--- Supplied passage Enclosed Below ---

Joe's mate, sitting quietly on the other side of the cheerful blaze, is as reserved as Joe is boisterous. We are to learn that he has a passion for statistics and for accuracy of statement. He reads everything, but prefers serious books. He tells us the latitude and longitude of Coober Pedy, its distance from various better-populated parts, its height above sea level, its rainfall and its extremes of temperature; he branches off to recall the length of Australia's longest water-pipe line, mentions the year of its construction and the name of its engineer; he corrects, courteously but firmly, certain long-cherished beliefs of ours—his memory seems inexhaustible and infallible.
He, too, has travelled much. He has been completely round Australia by sea, and once he walked the 900 thirsty miles from Darwin to Alice Springs. With humour he spoke of his own early follies, with tolerance of those of others. Once in hospital in Darwin, just conscious after a severe bout of fever, he heard the doctor remark: "Well, God and I often have a struggle for a man: I've beaten Him this time!"
And so the talk drifts on. The discarded motor tyres we had retrieved along the track, and now burnt to save our firewood, have become circles of white ash, the full moon is high above us, and the soft chatter of our aboriginal neighbours has long since died away, but the flood of reminiscence has not spent itself. We warm our guests with coffee, and reluctantly we watch them go their several ways, each following his tiny path between the dumps to his lonely cave.
Steadily the dug-outs are emptying at Coober Pedy and the little graveyard is becoming fuller. At its present rate of decline this quaint settlement will soon be no longer a local habitation but only a name, a memory on the tongue of the present generation and a mere tale for posterity.

--- End of Enclosed Supplied passage ---

→ **Action item**
Extend the passage about the opal-mining settlement of Coober Pedy, picking up after its final sentence.

--- Study material Enclosed Below ---

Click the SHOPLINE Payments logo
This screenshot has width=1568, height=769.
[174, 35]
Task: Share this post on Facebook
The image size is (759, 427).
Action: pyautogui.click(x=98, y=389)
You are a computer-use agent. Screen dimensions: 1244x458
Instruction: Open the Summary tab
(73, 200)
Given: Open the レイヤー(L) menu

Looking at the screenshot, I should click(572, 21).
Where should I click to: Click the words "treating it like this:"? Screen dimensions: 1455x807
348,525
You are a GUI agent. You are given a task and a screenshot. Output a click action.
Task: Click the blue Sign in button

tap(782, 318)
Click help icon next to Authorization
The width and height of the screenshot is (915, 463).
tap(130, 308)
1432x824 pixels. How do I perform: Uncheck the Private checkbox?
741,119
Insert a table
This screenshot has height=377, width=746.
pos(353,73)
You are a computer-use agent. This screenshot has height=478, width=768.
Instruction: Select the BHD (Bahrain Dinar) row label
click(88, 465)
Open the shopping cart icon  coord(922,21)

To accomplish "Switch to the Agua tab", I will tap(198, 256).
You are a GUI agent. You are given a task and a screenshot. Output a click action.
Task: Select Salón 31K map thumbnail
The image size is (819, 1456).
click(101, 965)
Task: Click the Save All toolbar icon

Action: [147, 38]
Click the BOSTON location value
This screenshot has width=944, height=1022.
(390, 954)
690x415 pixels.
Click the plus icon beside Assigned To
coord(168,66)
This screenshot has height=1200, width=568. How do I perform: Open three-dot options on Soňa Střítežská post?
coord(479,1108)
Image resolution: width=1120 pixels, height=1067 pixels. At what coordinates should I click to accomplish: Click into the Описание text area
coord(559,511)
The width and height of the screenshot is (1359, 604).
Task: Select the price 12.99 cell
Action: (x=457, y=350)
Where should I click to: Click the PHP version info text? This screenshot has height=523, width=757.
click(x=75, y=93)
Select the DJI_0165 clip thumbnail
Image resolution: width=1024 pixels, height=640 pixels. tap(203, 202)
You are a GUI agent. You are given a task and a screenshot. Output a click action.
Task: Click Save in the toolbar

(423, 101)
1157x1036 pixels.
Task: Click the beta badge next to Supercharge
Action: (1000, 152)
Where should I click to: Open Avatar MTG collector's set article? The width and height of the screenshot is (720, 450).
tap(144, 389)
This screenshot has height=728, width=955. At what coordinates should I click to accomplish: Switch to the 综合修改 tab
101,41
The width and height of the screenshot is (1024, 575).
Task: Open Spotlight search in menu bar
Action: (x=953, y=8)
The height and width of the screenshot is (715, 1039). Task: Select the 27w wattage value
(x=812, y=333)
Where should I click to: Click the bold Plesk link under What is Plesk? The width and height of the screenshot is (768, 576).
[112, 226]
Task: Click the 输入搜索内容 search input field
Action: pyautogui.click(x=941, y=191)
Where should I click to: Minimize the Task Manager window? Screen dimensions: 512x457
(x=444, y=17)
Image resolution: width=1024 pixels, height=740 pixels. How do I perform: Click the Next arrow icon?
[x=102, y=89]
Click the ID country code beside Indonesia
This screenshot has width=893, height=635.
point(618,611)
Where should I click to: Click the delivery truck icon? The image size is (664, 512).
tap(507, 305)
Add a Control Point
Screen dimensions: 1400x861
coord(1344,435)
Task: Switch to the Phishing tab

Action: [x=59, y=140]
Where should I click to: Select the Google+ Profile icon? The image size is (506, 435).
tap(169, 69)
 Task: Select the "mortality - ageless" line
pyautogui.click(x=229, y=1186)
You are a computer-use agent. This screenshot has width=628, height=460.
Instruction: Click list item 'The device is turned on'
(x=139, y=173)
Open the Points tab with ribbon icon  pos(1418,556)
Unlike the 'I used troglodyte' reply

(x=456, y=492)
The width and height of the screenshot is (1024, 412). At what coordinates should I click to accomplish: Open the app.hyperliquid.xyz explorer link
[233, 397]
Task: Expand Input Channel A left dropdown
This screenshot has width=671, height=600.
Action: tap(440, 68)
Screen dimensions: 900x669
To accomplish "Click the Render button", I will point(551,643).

--- End of Enclosed Study material ---

→ **Result of this exercise**
It is said that few Australians take to the sea, that the call which drew our forefathers round the watery world has but little appeal for us. That may be so, but the implication that the spirit of adventure has died in our generation is wholly false. Travel into the remote heart of this immense continent and you will find that our division of the "legion that never was listed" has merely turned its face landwise and is as busy as ever in its pursuit of the unknown.
Mining, of course, is one of its most notable manifestations. Opal attracts many; gold still more. The wilderness is being earnestly combed for gold and numberless "shows" will be bested in country so remote from settlement that the prospector literally takes his life in his hands in going there. The horse and the camel, particularly the camel, serve him well, and if he finds a payable field, the motor-truck will soon mark a track across the gibber and over the sandhills.
It was by such a track that we went to the mica mines in the Jervois Range, north-east of Alice Springs and not far from the western edge of Queensland. The visit was part of a long excursion which, at a respectful distance, circled Lake Eyre. These mines have long been worked, but the way is still far from being the easiest in the world to follow. The drivers, coming in with their loads to the railhead, are constantly seeking better river-crossings, safer or easier or shorter routes, and at times there is a confusion of pads to choose from, not all of them usable. It was easy enough while we were running along the great overland telegraph line, ant-hills punctuating the plain on either hand, but presently it was a course from well to well, from station to station, on sandy or red-soil plains or acres of white quartz pebbles. The season was good and occasionally the Mitchell grass rose about us six feet high. The Tropic of Capricorn was crossed and, contrary to all expectation, we were glad that night to wear overcoats as we sat about the campfire and gladder still to roll rugs about us as we curled up in the sleeping-bags.
Wonderful nights of stars they were, but cold, for the tableland is some 2000 feet above sea-level.
Finches swarmed at every well, each waterhole had its pair of Whistling Eagles, and the Kite, that friendly Autolycus of the back-blocks, hovered over all the station yards. The Galah seemed to be ever with us and so was his friend the Corella. One morning, waking at "piccaninny daylight," I smiled to recall Louis Esson's excellent definition of the bush day as "magpie to mopoke," for those two birds were calling together. They had overlapped; it was dark enough for one, and light enough for the other.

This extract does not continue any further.